St. Elmo’s Fire is a 1985 drama about a group of college friends who try to make the adjustment to real life with all kinds of entangling consequences.
There are always a few films that come to define a decade it seems, a ‘top 10’ list of titles that have had great commercial influence or created a trend or broke new cinematic ground. While St. Elmo’s Fire probably isn’t going to crack the top of anyone’s list for 80s greatness, it certainly gets an honorable mention, if for anything the its source and culmination of the term “Brat Pack.” It also kind of marked the end of an era of sorts in this genre.

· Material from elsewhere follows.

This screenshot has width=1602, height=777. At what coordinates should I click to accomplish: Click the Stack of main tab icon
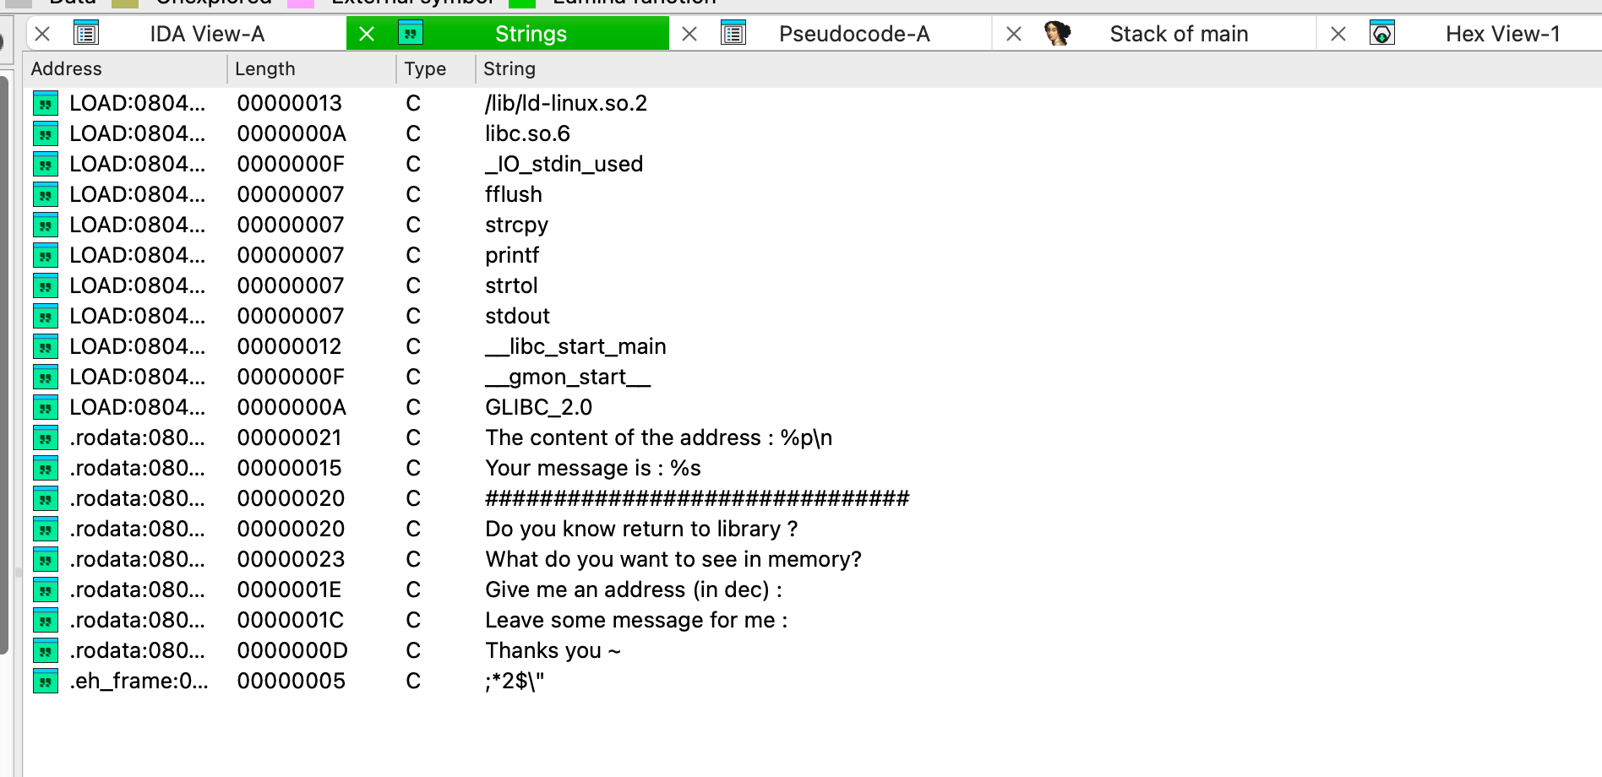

The story is fairly simple, seeing seven friends find life after college more challenging than they expect as they deal with unstable careers, relationships, politics and betrayal, meeting, laughing, reminiscing, growing, fighting and loving at a local bar called St. Elmo’s Fire. They are played by Emilio Estevez, Rob Lowe, Andrew McCarthy, Demi Moore, Judd Nelson, Ally Sheedy, and Mare Winningham, and if you’re going to put together a cast of young quintessential 80s stars, that list is just about complete, minus Molly Ringwald and Anthony Michael Hall to name a few others.
Directed by Joel Schumacher, who would later gain infamy for the 90s Batman films, St. Elmo’s Fire is an ensemble film that features some solid performances though suffers from a smugness that keeps the broadly drawn characters at a distance, like a self-contained TV sit-com where the world revolves entirely around their own actions. It stumbles when it attempts to feel genuine but is entertaining when it loosens up and plays with the premise, such as the budding romances, which make up the majority of the conflicts.
That said, I want to talk about Jules. She’s played by Moore, and is arguably the real heart of the story. Jules works as an international banker but is having trouble letting go of her youthful escapes and as such, remains the group’s “party girl.” On top of that, she’s having an affair with her very married boss. At the bar where the friends all meet, St. Elmo’s Fire, she confesses this to Leslie (Sheedy), her best friend an aspiring architect, who expresses great disappointment and tries to dissuade Jules from the whole scene, including her lavish lifestyle of spending and partying. Further complicate things, later that night, Jules gives Billy (Lowe), the team’s man-child-type, who is a newly reluctant husband and father, a ride home, where, unsurprisingly, he makes a pass at her. This only infuriates her and she kicks him out of the car. But it’s about to get worse for poor Jules.
Eventually, she runs out of control. First, she gets axed from her job and is so far in debt, she loses all of her possessions, seized by creditors. The affair over as well, humiliated by her choices and overwhelmed with the sudden collapse, she has a significant turning point. Numb and crashing hard, she strips down to only a loose t-shirt, locks the door to her apartment, opens the windows of her spacious apartment and sits on the floor, inviting the winter freeze to embrace and kill her. Talk about a slow doom.
As her friends arrive and unable to get inside, other issues between them create problems as they work to try and save Jules, namely Alec’s (Judd Nelson) attempted murder of his best friend Kevin (Andrew McCarthy) over the railing of a fire escape outside Jules’ window. Why is Alec trying to leave Kevin a pile of mush on the pavement below? Hey, watch the movie. This isn’t Wikipedia. I’m talking about Jules right now. Either way, the whole gang shows up, and it’s finally Billy that busts his way in, and we come to the best part.
I won’t spoil what happens, but when you do watch it, and watch it you will, pay attention to this sequence because it’s some of the best work both Moore and Lowe have done, and serve as a rehearsal of sorts for their next film, About Last Night, in which they play a couple in and out of love. Moore is especially convincing here and their seriously compelling dynamic is obvious, with Lowe at the peak of his charm-boy status and Moore going against type and portraying some truly painful vulnerabilities. While the film itself is tonally all over the place and the direction lacks any real momentum, it’s the characters that keep St. Elmo’s Fire burning, and Jule’s freakout is the very best in the show. Go back in time and catch some fire.